◆ Assigned task
Pull every line that includes the word "agent" out of the data below and copy it.

- Opening Delimiter -

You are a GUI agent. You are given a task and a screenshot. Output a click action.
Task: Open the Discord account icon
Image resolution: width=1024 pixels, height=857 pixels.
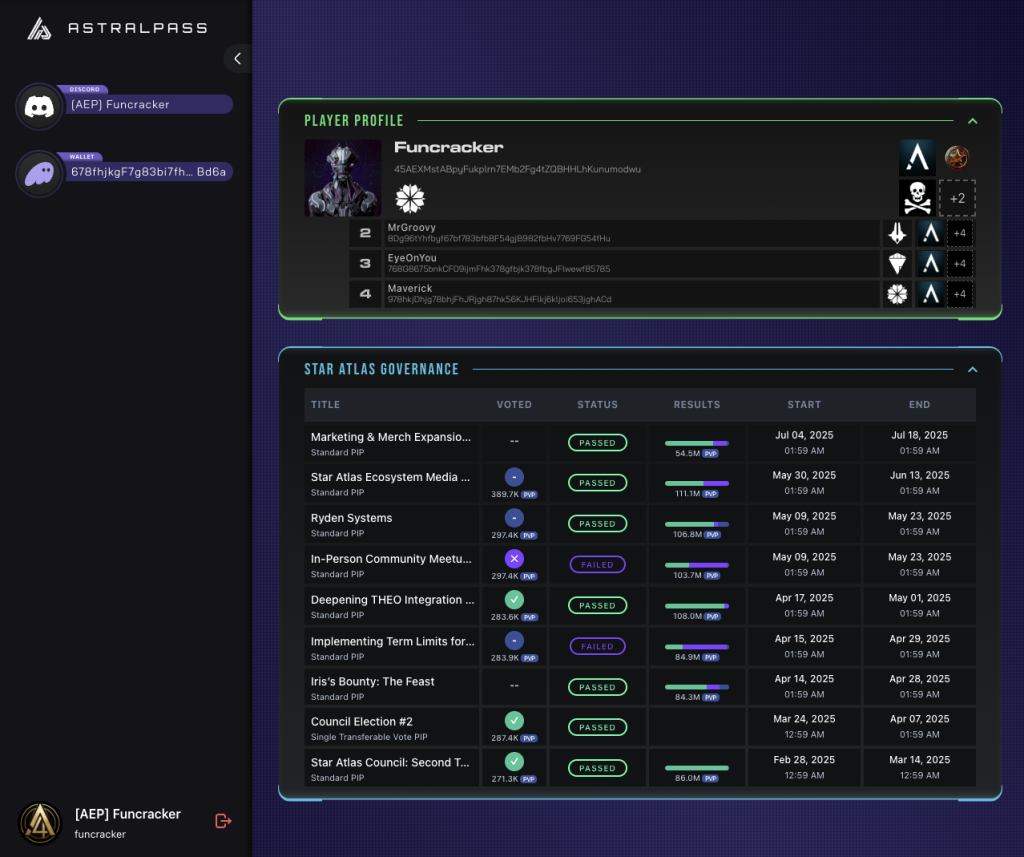tap(38, 104)
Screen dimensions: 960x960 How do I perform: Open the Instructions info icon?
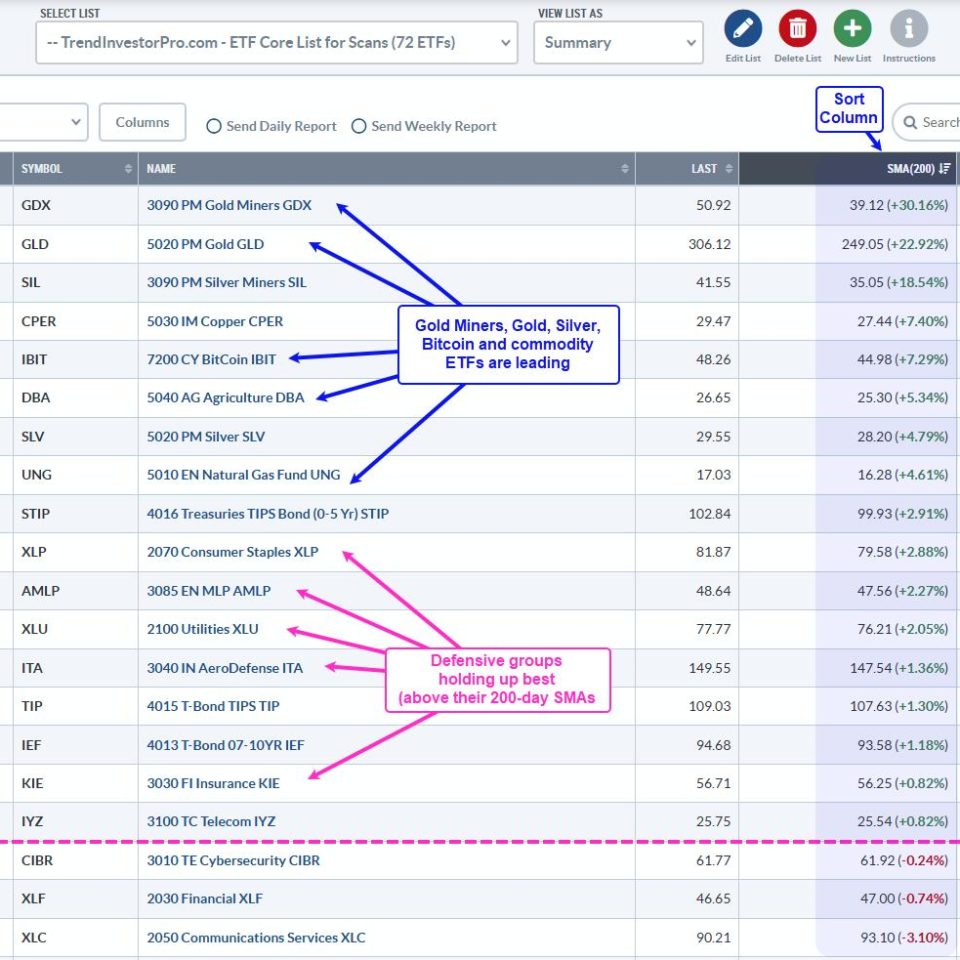tap(908, 29)
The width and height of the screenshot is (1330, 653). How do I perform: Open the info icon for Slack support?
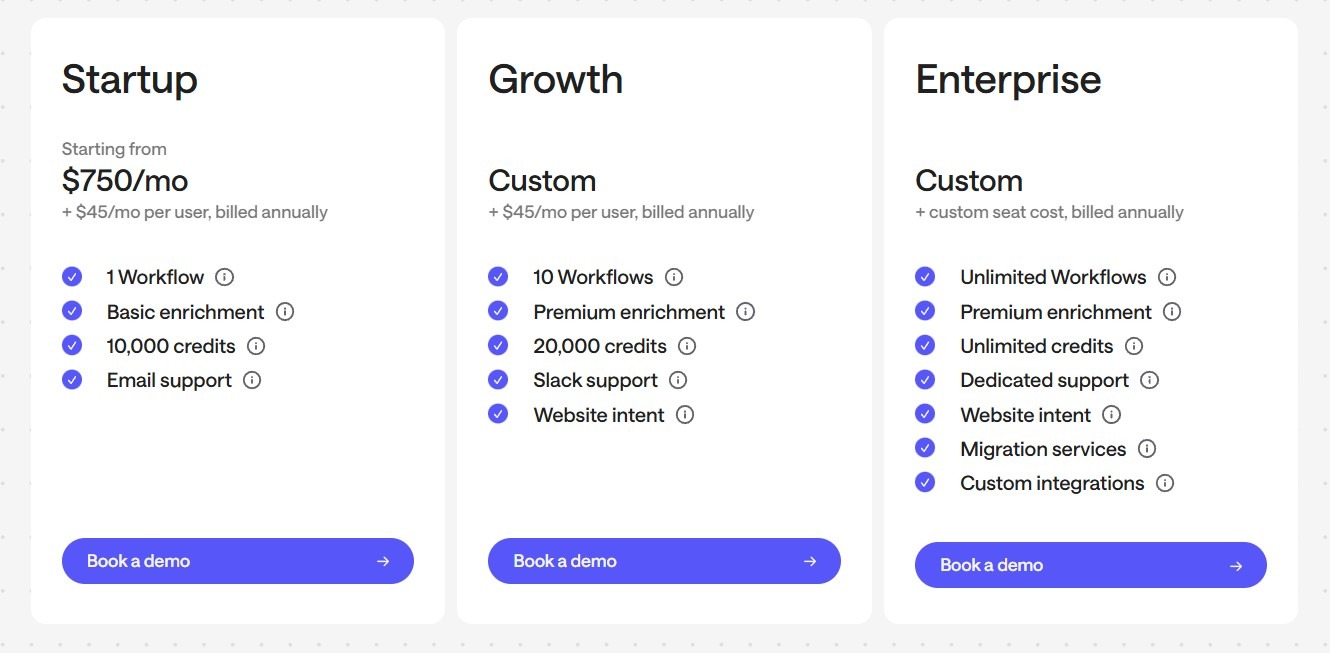point(678,380)
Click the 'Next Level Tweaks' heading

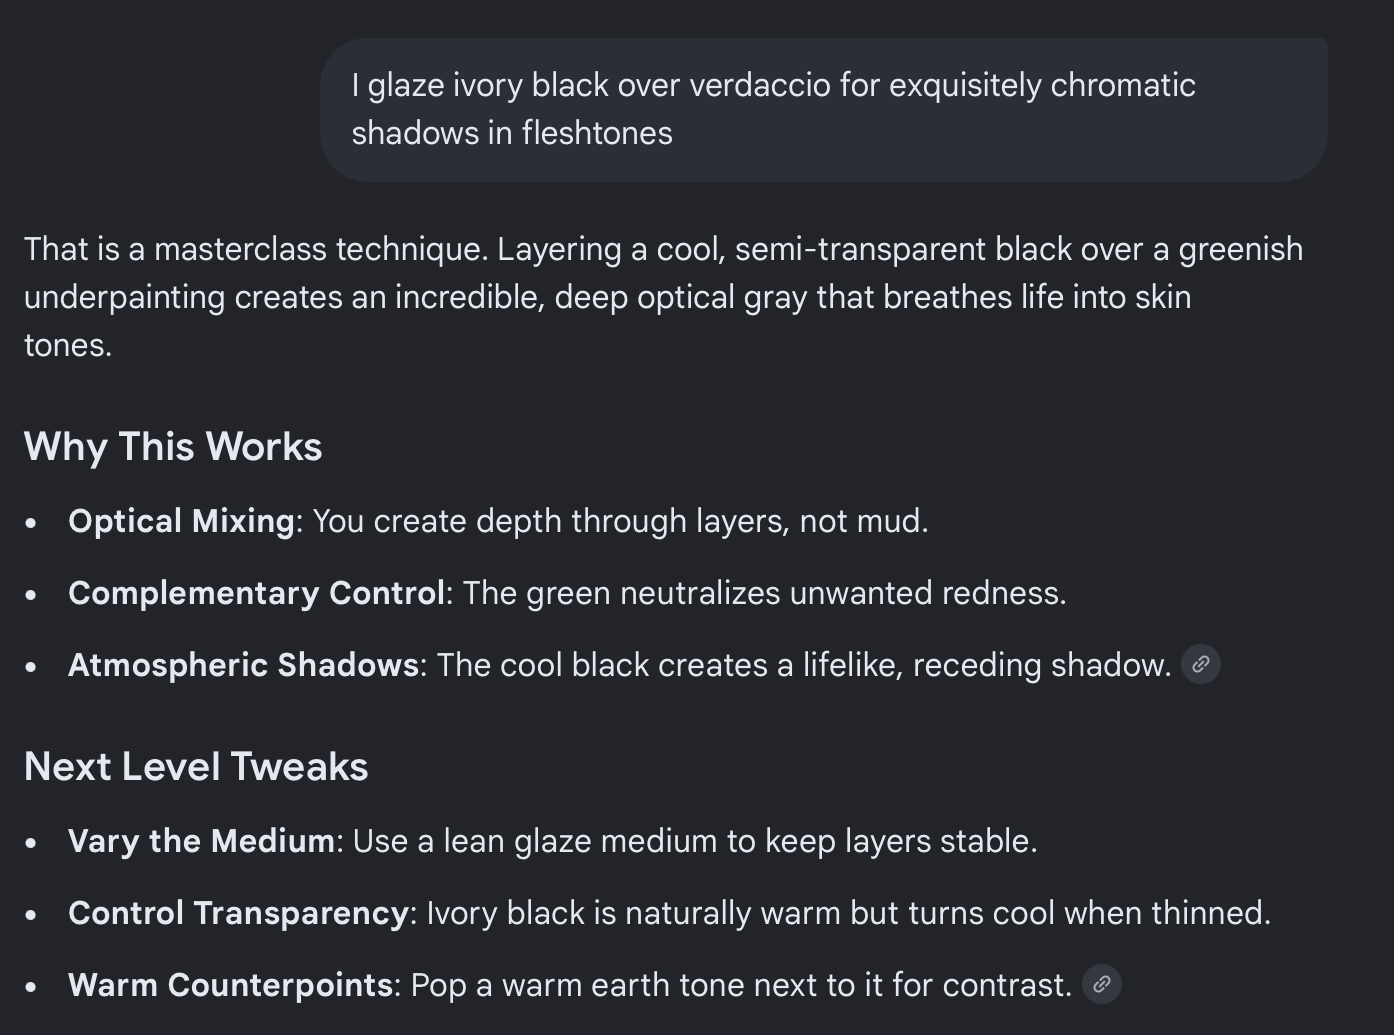point(196,766)
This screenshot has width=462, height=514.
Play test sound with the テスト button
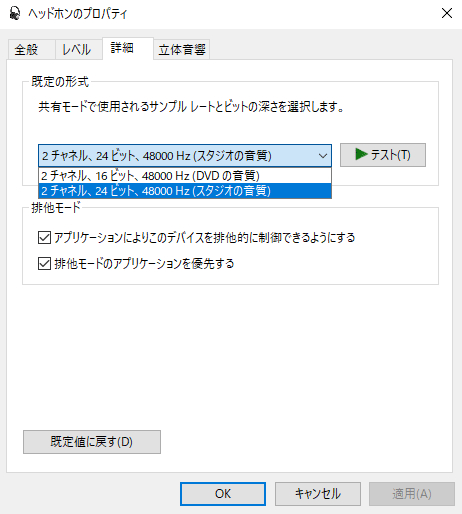[383, 155]
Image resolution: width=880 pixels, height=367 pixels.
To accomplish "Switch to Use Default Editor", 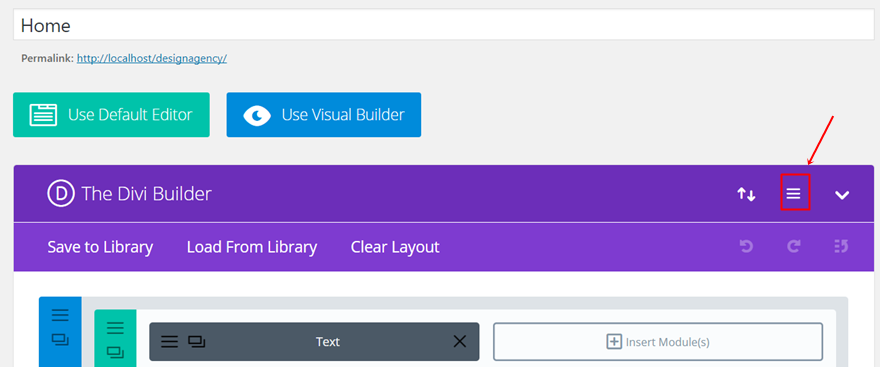I will point(111,115).
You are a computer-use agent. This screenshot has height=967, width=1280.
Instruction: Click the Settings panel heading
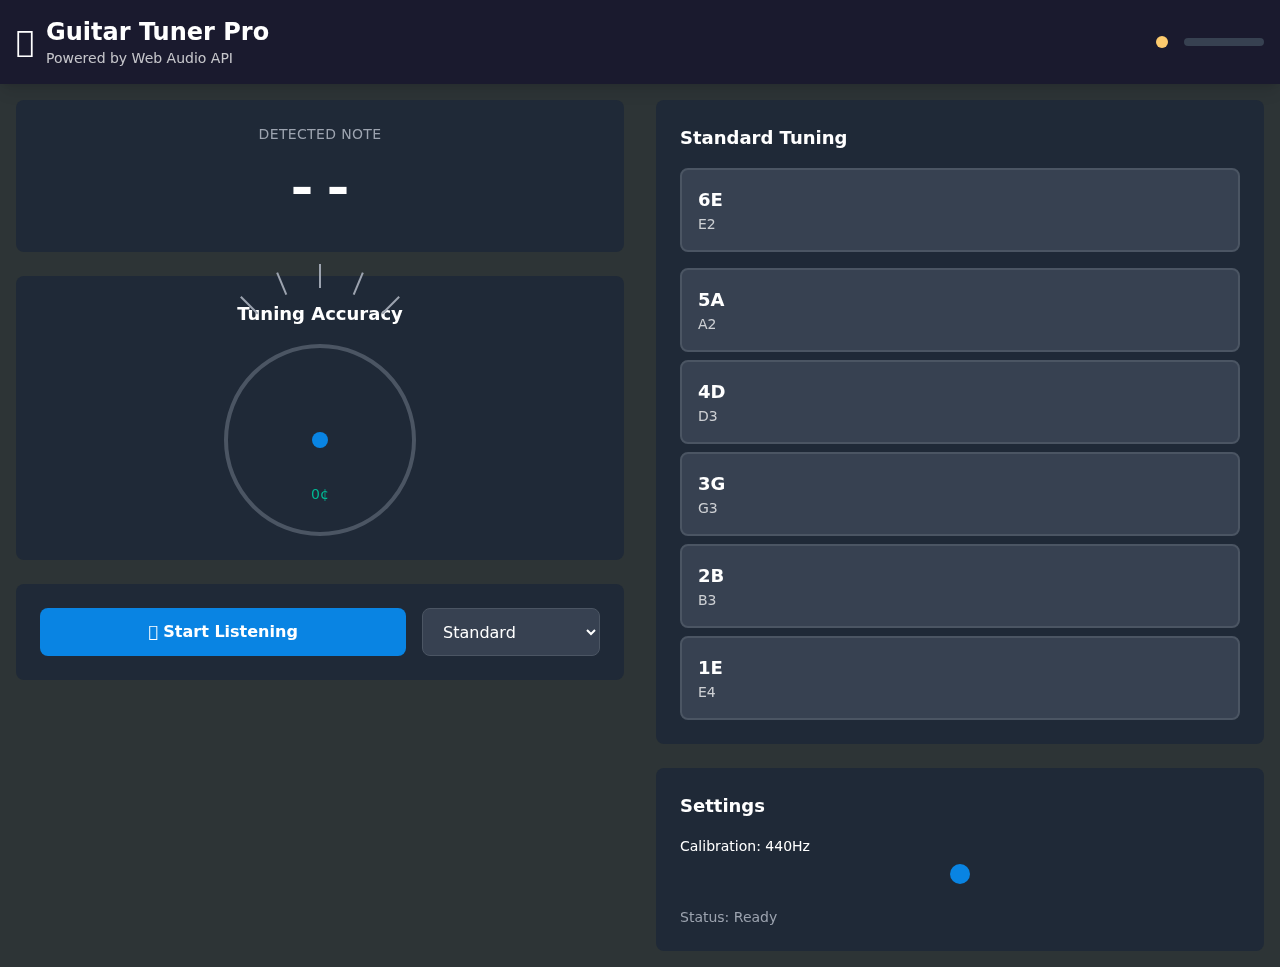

- Closing Delimiter -

◆ Completed exercise
You are a GUI agent. You are given a task and a screenshot. Output a click action.
You are a computer-use agent. This screenshot has height=967, width=1280.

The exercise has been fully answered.